Although the pattern of ICC described in our study is well defined in patients without underlying liver disease,4, 10–14 there is limited information about the characteristics of ICC in patients with cirrhosis and, more importantly, when the tumor is detected at an earlier stage. To our knowledge, only Kim and collaborators have intentionally investigated the ICC features on dynamic computed tomography imaging in patients affected with cirrhosis.22 Interestingly, Kim et al. indicated that a significant number of ICC nodules displayed washout, and this could be taken as a potential for a false-positive diagnosis of HCC if applying noninvasive criteria. However, in this study, the mean diameter of the tumors was larger, the imaging technique evaluated was computed tomography, and only arterial and portal phases were described, omitting the valuable information of the delayed phases.

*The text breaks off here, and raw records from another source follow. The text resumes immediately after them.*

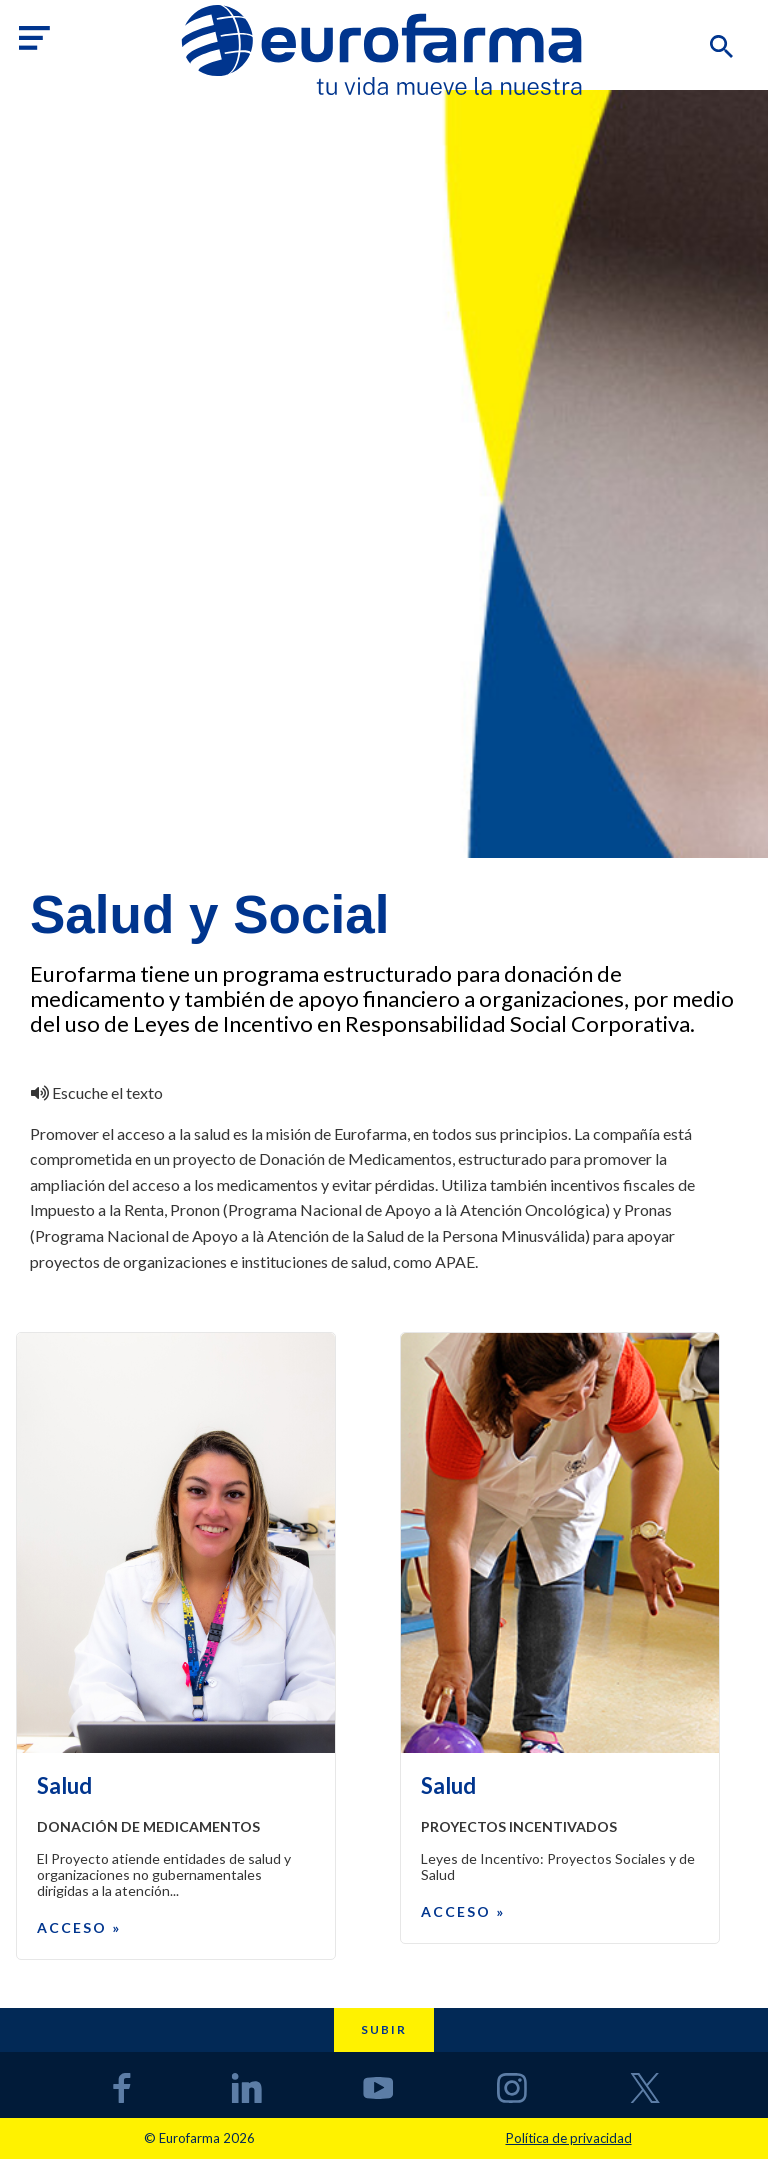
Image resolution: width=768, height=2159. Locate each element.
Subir (384, 2029)
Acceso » (79, 1927)
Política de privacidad (569, 2138)
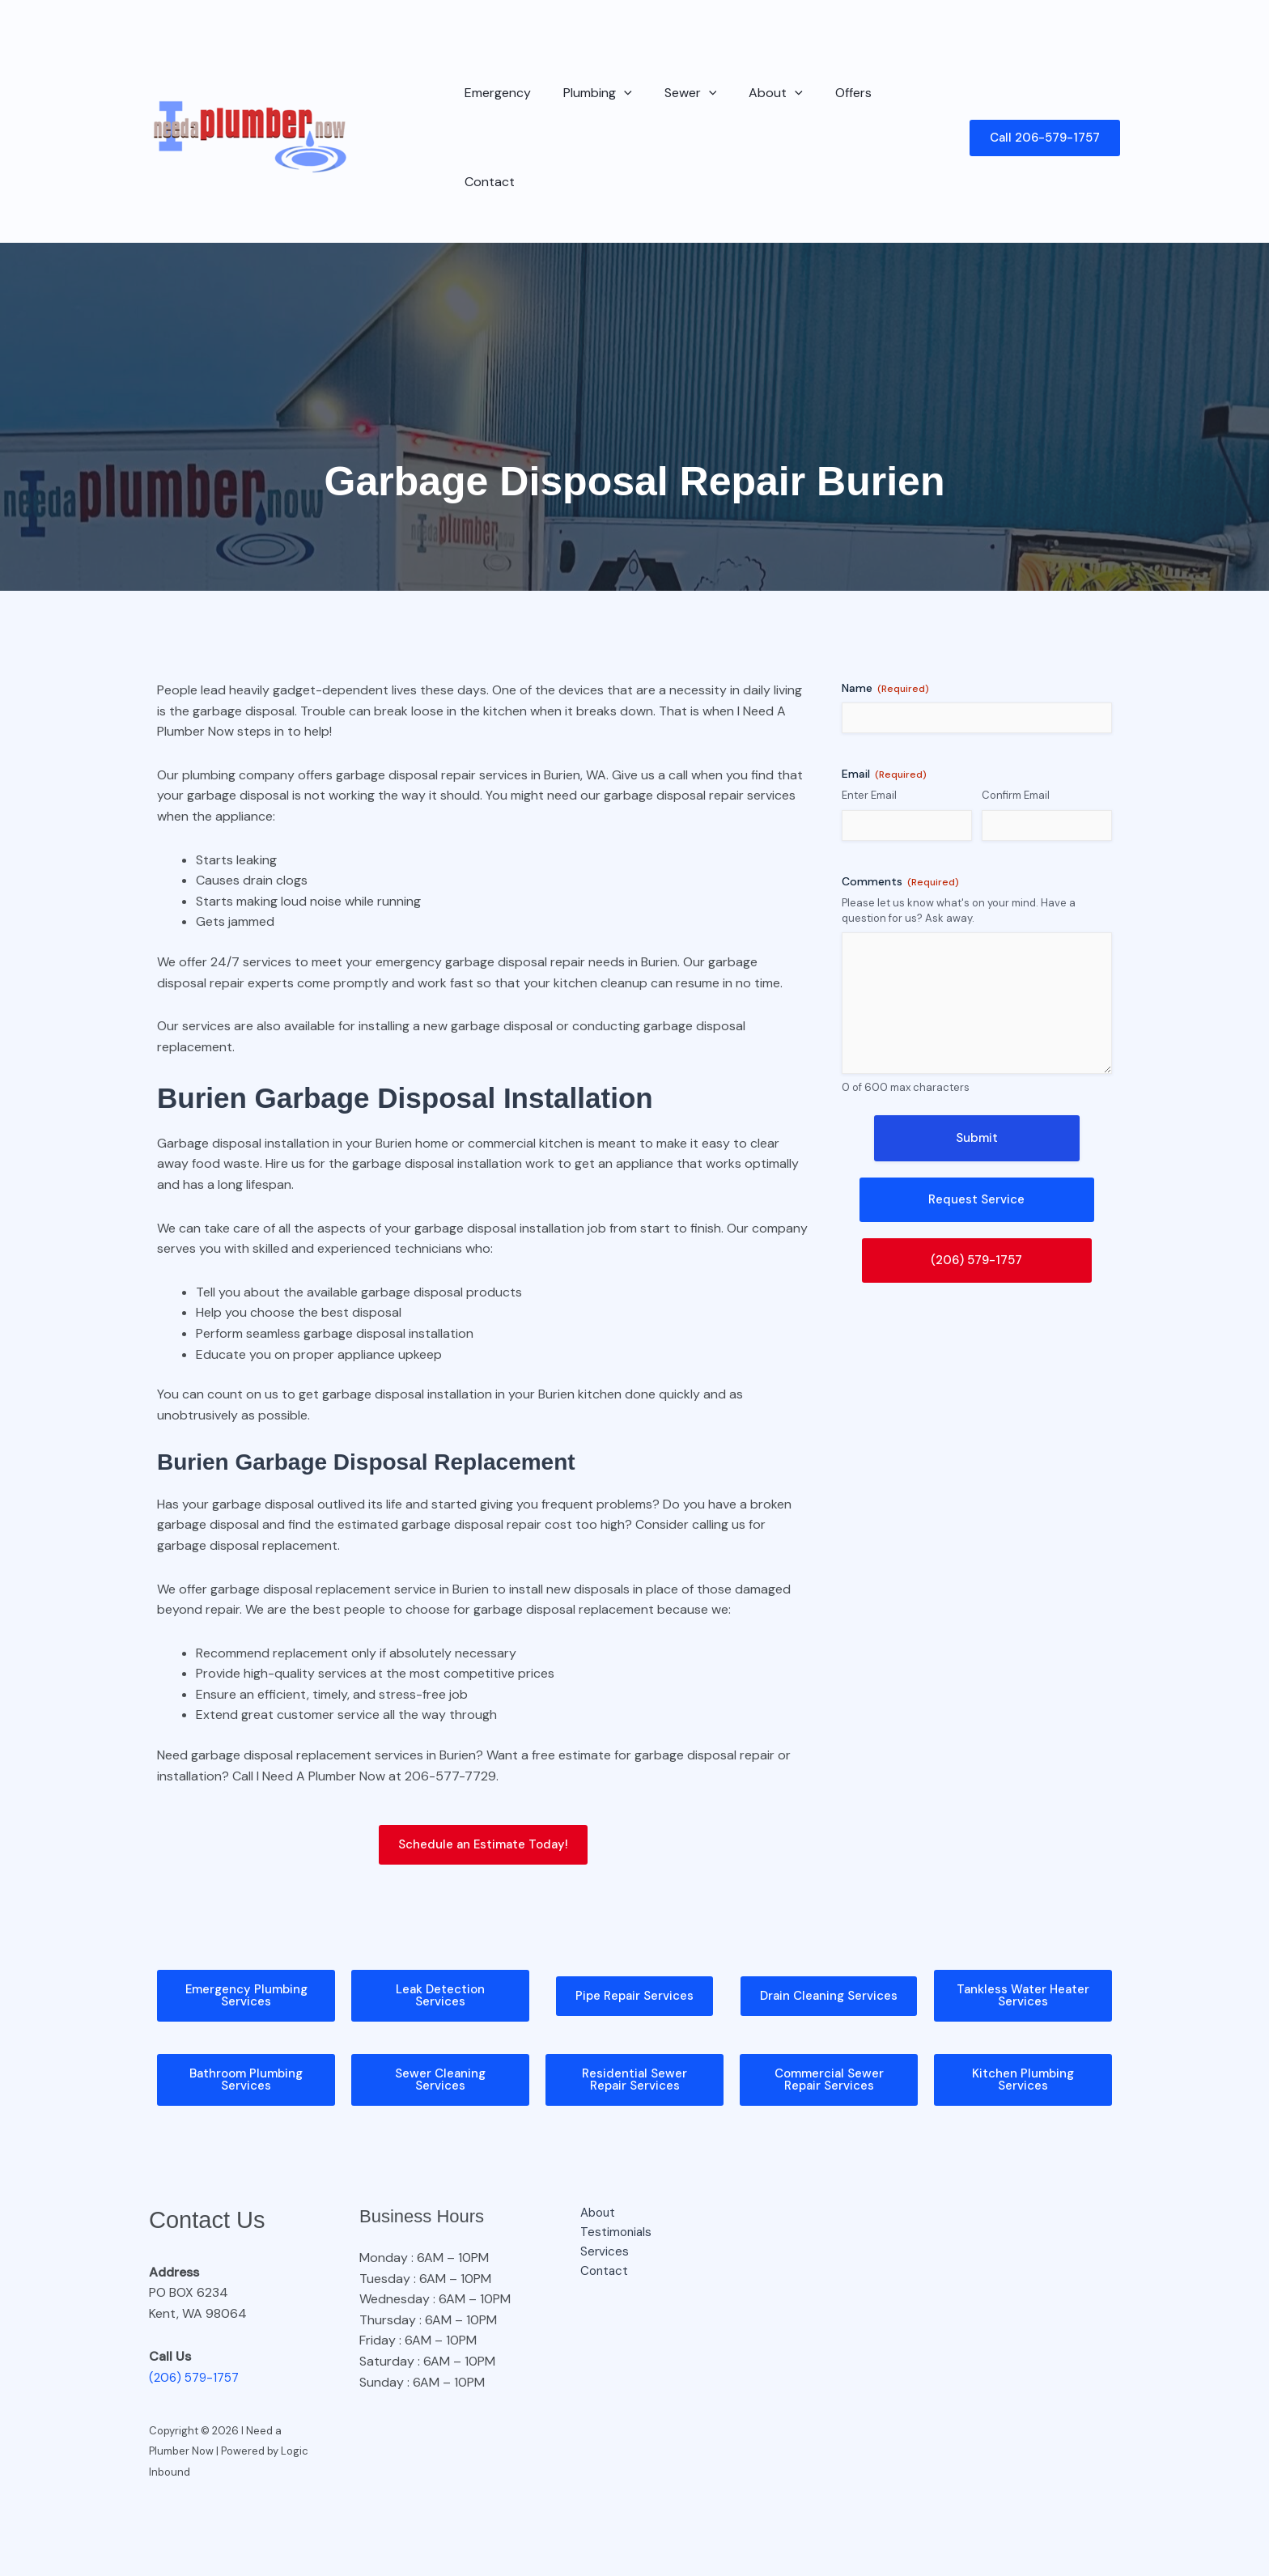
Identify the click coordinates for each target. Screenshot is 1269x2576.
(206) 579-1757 (197, 2304)
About (753, 99)
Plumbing (588, 99)
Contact (893, 99)
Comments (900, 805)
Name (885, 611)
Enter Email (869, 718)
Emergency (494, 99)
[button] (614, 99)
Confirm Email (1016, 718)
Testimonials (606, 2161)
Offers (824, 99)
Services (594, 2181)
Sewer (674, 99)
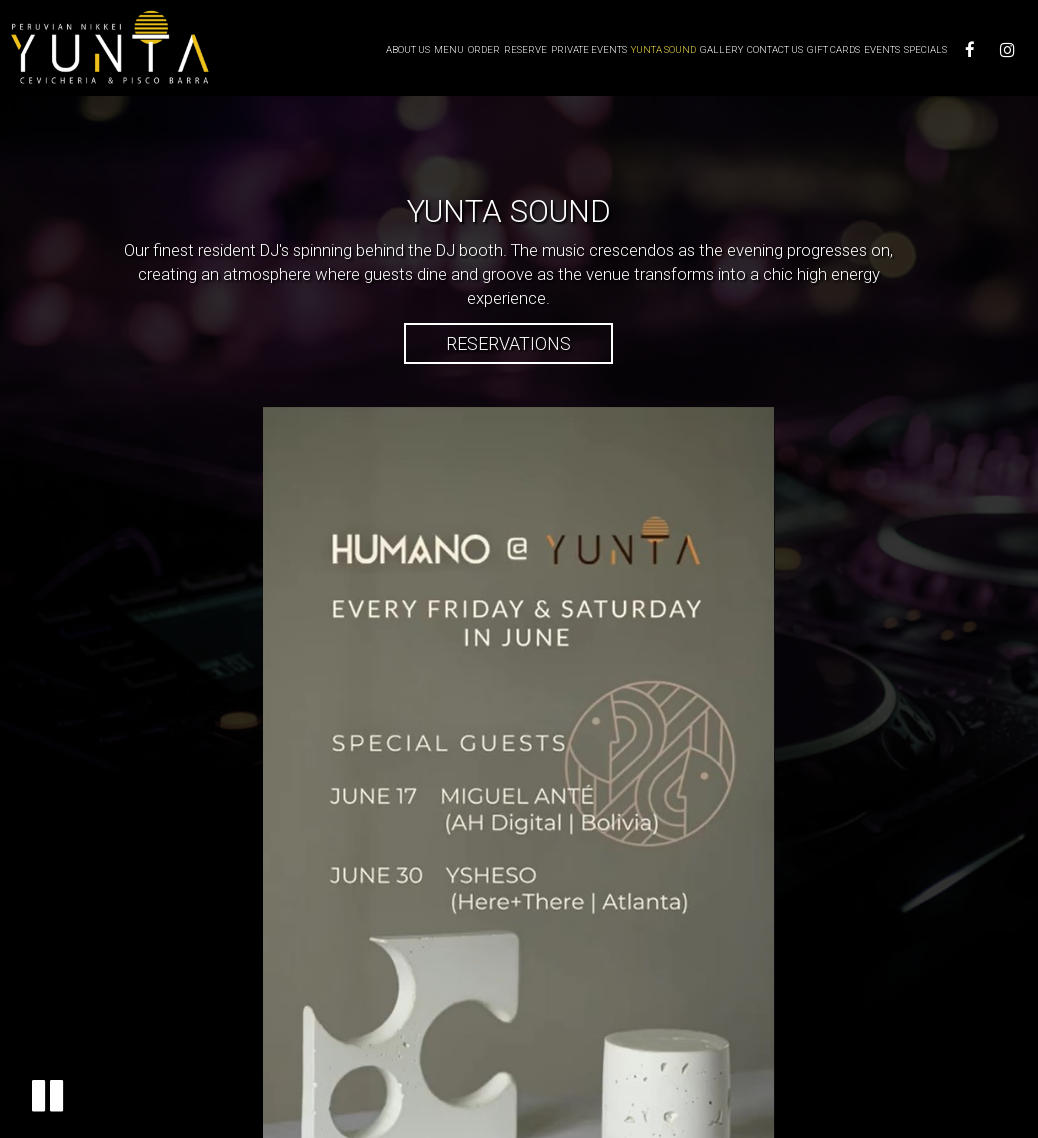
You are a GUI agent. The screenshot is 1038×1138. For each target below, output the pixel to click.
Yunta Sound (663, 49)
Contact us (775, 49)
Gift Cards (833, 49)
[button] (47, 1095)
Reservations (487, 347)
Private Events (589, 49)
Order (484, 49)
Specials (925, 49)
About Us (408, 49)
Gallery (721, 49)
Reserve (525, 49)
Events (882, 49)
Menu (449, 49)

The limitation to our study is the relative small number of reported patients. However, as we previously mentioned, this study analyzed the MR findings of ICC in patients with cirrhosis, and in most cases the nodules were smaller than 3 cm, when radiological diagnosis was a challenge.
In summary, our data provide information that should be of major help in the evaluation of small nodules detected during surveillance in patients with cirrhosis and properly establish an accurate imaging diagnosis. It is important to note that patients without cirrhosis have mostly advanced tumors.
Observation of a washout pattern is specific for HCC, but if this is not observed, a diagnostic biopsy should be considered the sole tool to ensure a conclusive diagnosis.